:: RECORD SET ::
-----

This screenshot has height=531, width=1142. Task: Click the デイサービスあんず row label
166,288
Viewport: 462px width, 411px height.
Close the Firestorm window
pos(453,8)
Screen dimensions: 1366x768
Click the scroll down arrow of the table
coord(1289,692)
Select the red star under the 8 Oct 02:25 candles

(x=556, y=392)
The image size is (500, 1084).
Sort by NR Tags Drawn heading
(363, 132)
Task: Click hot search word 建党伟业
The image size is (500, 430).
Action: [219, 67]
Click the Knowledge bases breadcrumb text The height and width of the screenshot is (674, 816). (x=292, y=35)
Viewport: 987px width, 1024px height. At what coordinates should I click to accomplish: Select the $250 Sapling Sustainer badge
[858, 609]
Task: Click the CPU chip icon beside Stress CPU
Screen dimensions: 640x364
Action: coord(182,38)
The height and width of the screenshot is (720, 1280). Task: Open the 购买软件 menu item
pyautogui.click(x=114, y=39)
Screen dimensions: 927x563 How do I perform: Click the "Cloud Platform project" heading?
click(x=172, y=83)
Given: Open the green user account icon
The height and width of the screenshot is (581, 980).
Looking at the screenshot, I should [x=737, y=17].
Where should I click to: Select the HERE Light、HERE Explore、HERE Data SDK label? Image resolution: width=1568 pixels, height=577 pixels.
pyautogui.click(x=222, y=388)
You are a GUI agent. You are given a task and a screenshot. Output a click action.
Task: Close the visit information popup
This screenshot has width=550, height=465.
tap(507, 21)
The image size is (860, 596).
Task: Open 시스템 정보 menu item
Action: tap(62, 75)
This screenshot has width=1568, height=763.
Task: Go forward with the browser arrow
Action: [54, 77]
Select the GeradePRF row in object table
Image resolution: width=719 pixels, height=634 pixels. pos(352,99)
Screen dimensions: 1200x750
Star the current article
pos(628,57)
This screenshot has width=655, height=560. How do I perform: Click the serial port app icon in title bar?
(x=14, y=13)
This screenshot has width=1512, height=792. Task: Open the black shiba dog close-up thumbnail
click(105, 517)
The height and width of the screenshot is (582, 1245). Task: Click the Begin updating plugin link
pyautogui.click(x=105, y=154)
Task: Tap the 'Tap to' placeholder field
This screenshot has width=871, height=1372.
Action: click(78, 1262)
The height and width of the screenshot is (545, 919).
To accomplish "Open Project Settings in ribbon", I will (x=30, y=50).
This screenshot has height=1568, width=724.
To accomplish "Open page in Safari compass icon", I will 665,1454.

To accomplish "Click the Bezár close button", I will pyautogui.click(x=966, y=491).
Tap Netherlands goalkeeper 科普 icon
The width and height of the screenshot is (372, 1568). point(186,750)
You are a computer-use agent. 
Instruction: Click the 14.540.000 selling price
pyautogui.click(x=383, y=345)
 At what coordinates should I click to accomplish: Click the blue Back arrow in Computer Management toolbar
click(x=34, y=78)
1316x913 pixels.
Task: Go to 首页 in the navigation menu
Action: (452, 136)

-----

Write out, without alteration, the line that contains "At what coordinates should I click to accomplish: Click" and all subsequent lines down to the end of the data above.

 At what coordinates should I click to accomplish: Click the blue Back arrow in Computer Management toolbar
click(x=34, y=78)
1316x913 pixels.
Task: Go to 首页 in the navigation menu
Action: (452, 136)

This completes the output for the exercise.